- **Work order**: Could you copy exactly the lines below from the one with "Where should I click to: Open" to the one with "Expand the Couverture dropdown chevron", inclusive, leaving out any pictures?

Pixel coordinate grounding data
———
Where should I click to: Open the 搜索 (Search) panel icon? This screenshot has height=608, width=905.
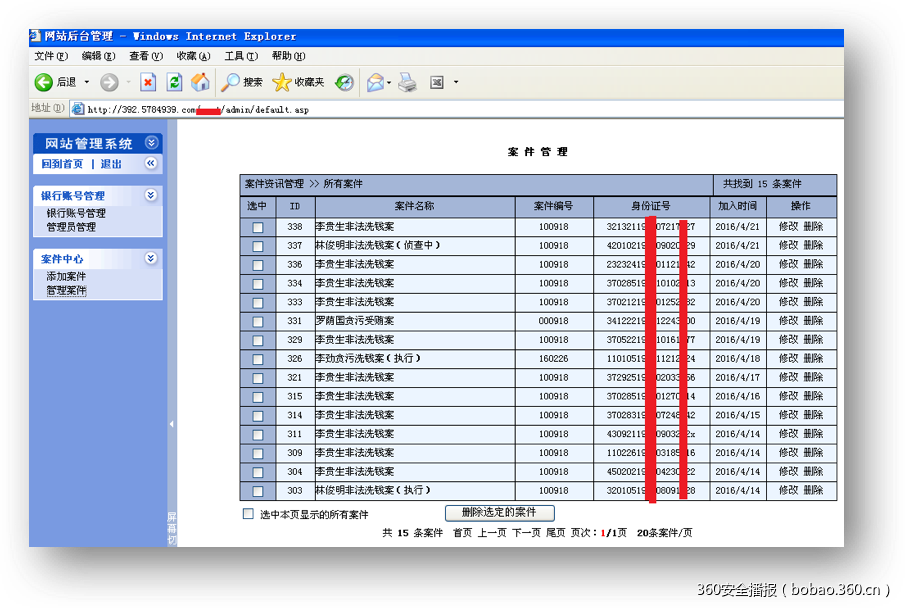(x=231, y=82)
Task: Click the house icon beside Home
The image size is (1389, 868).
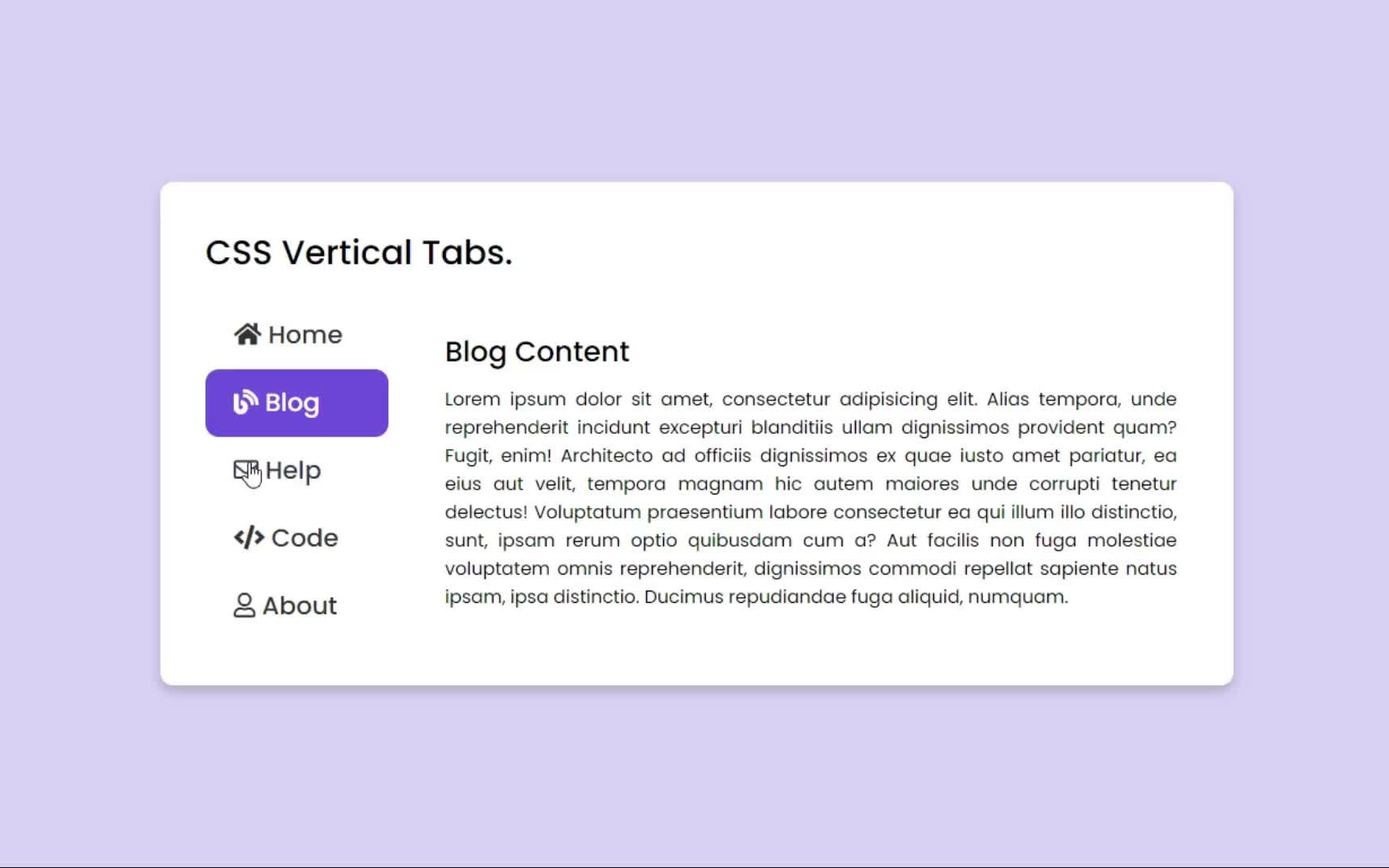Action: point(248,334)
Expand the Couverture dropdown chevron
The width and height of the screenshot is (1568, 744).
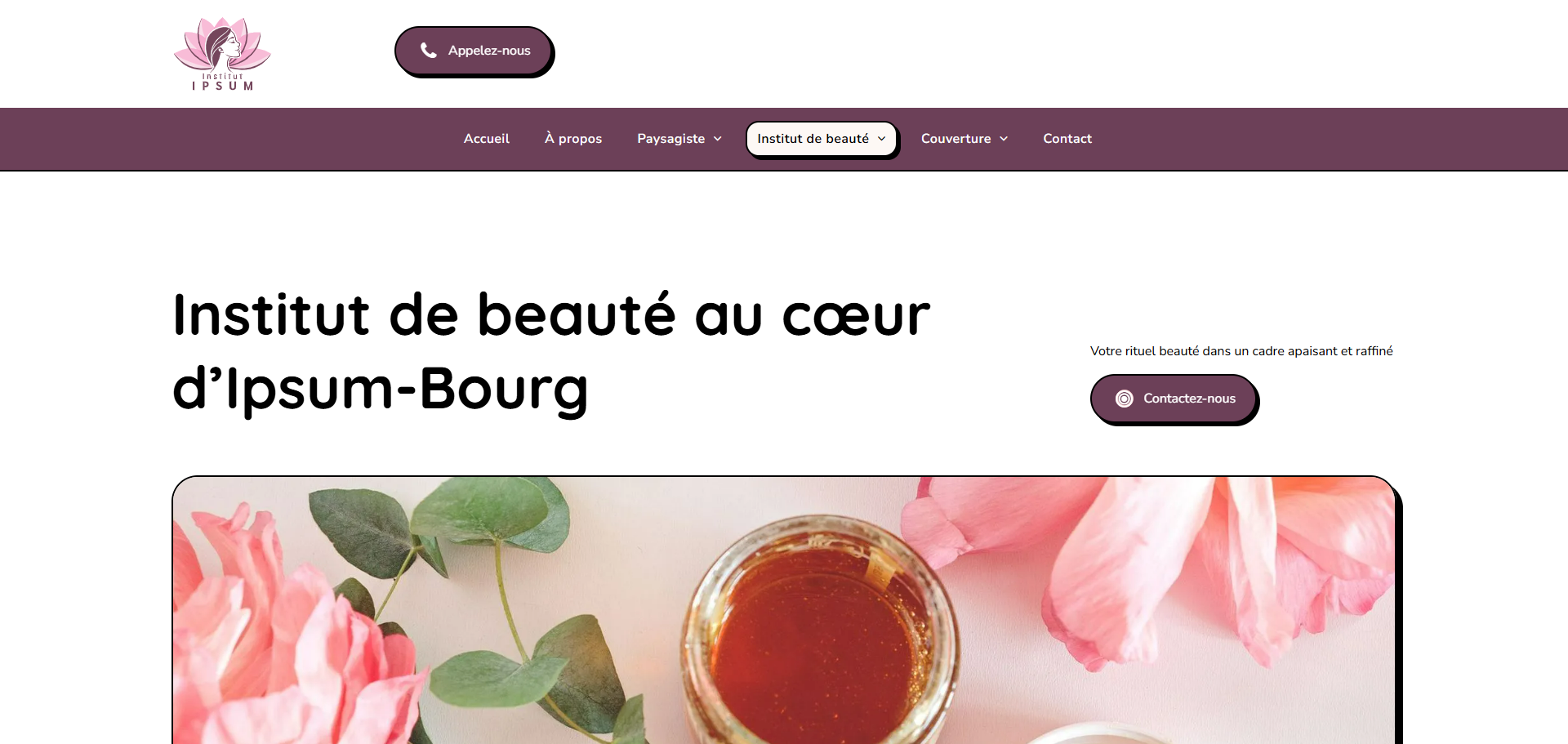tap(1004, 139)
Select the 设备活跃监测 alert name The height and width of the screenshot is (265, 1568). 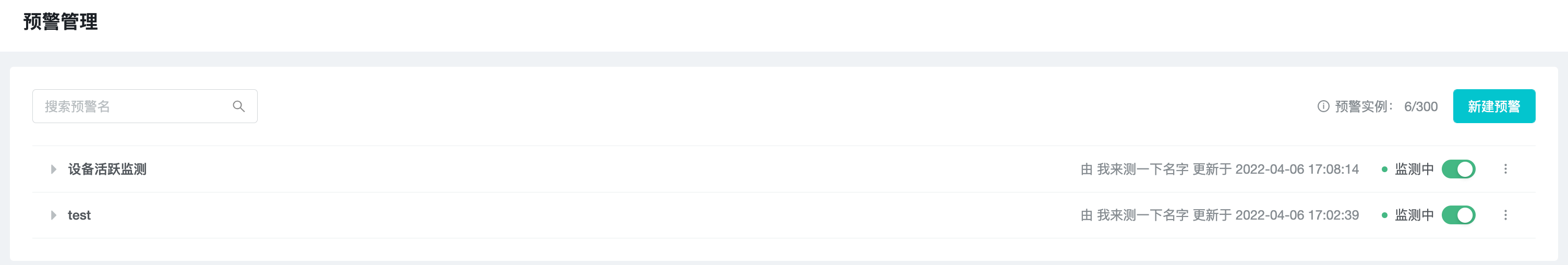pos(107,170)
———
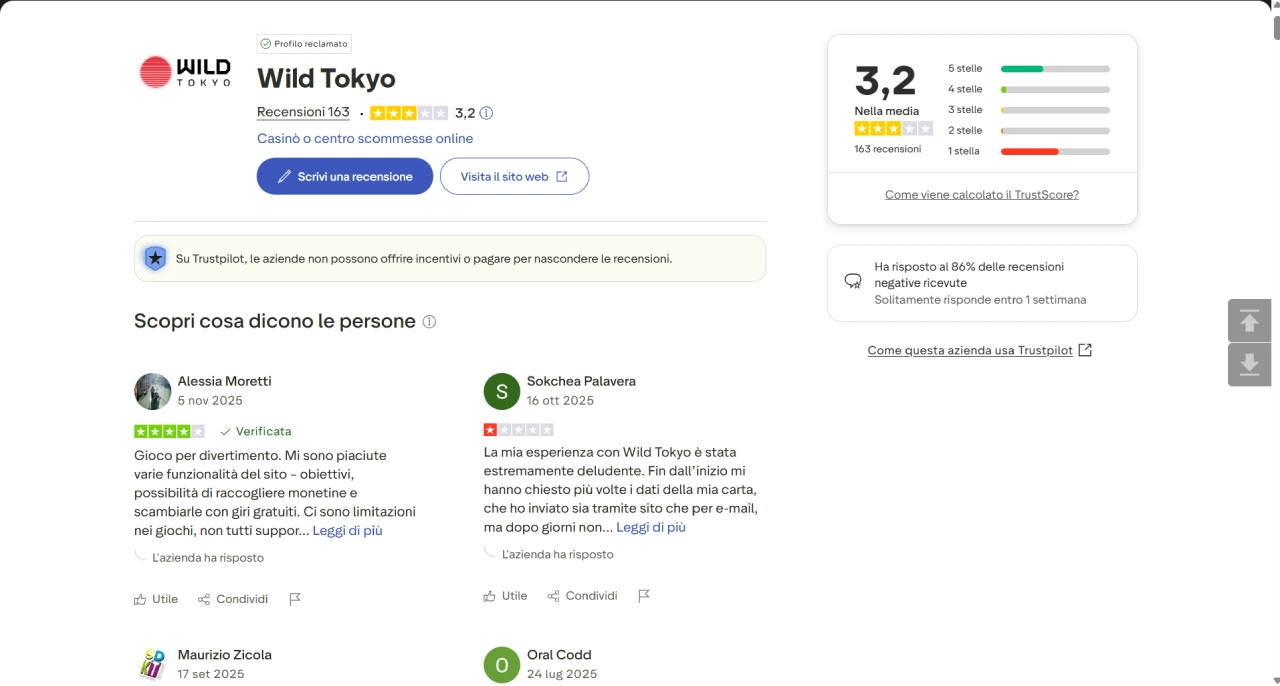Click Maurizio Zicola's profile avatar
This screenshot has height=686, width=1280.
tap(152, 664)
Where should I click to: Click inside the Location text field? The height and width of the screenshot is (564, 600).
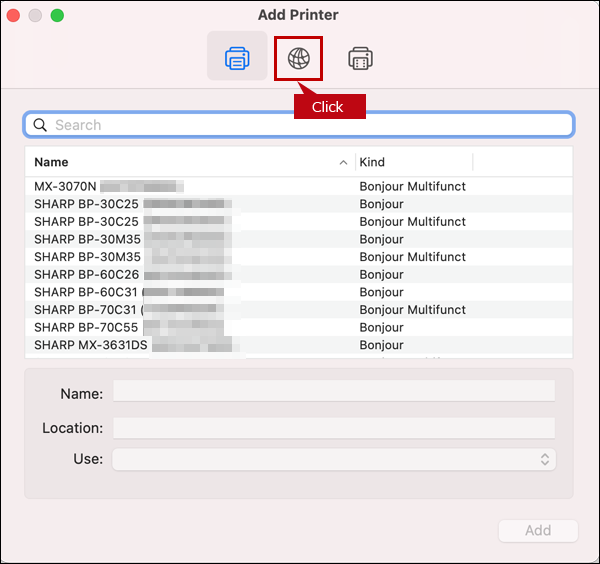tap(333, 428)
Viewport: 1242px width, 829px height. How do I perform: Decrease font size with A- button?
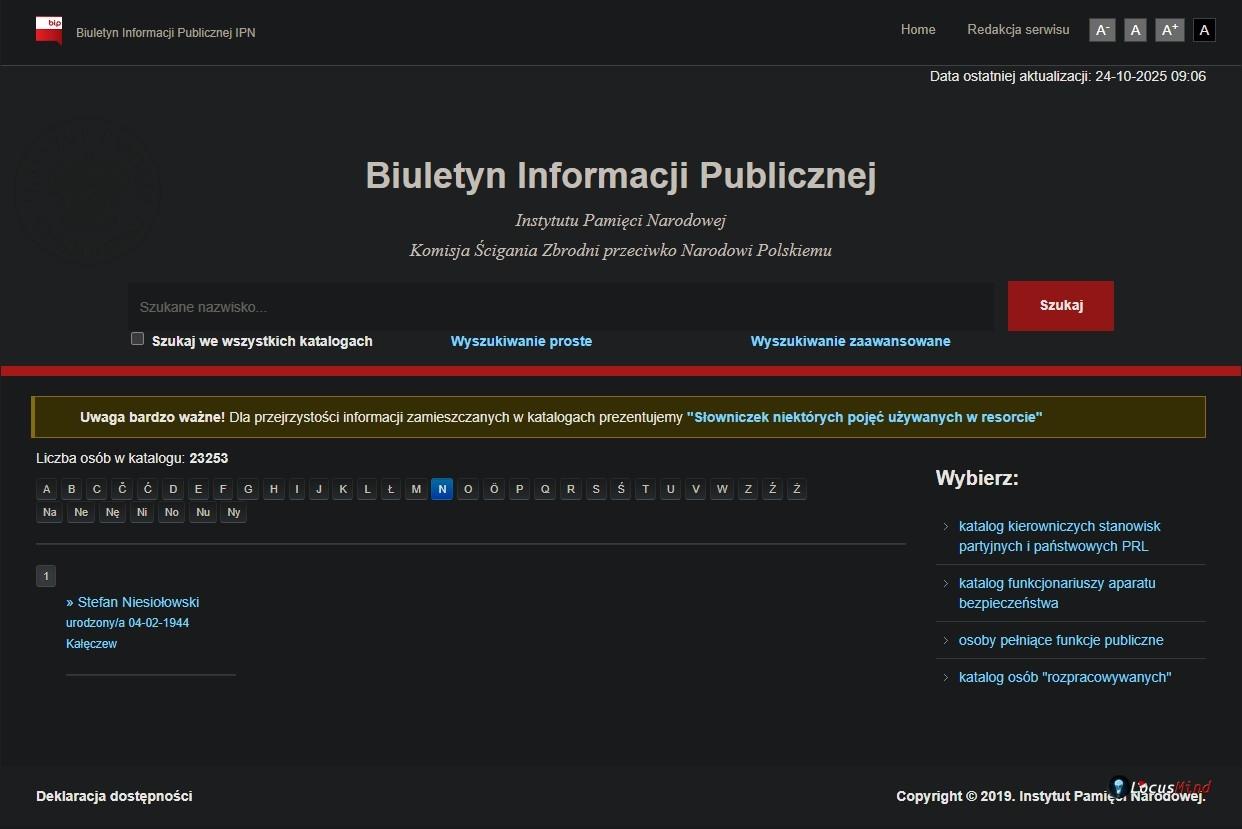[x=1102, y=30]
———
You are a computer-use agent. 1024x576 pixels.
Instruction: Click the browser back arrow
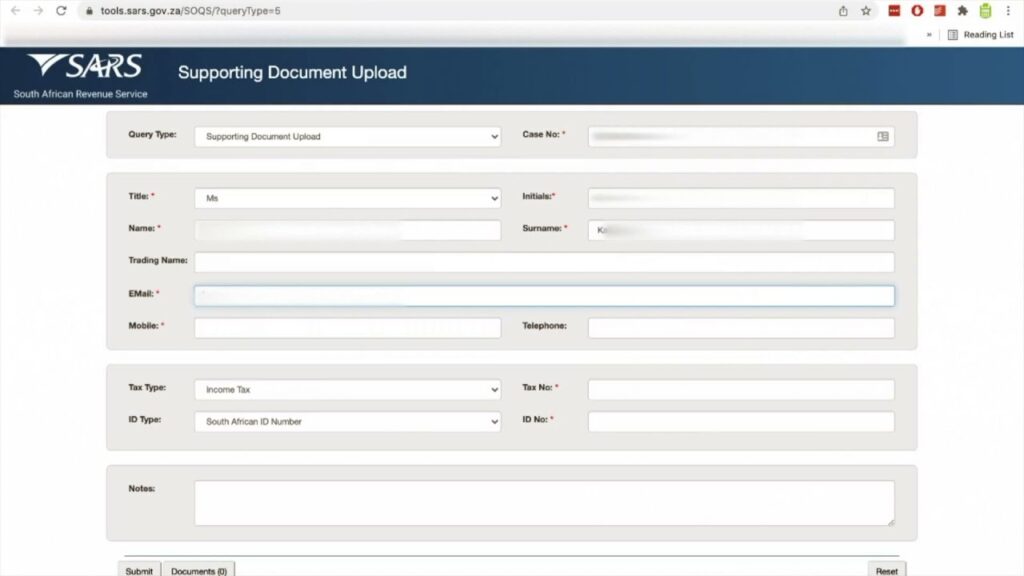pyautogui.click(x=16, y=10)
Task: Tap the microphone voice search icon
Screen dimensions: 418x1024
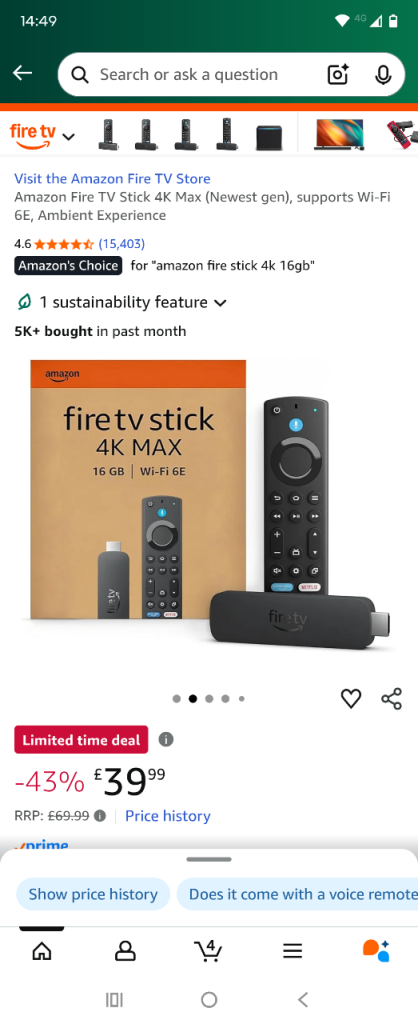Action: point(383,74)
———
- **Solution to the problem**:
Where should I click to: Open the 搜索 (Search) panel icon? This screenshot has height=608, width=905.
(x=231, y=82)
Task: Click the house icon beside Home
The image size is (1389, 868).
Action: point(248,334)
Expand the Couverture dropdown chevron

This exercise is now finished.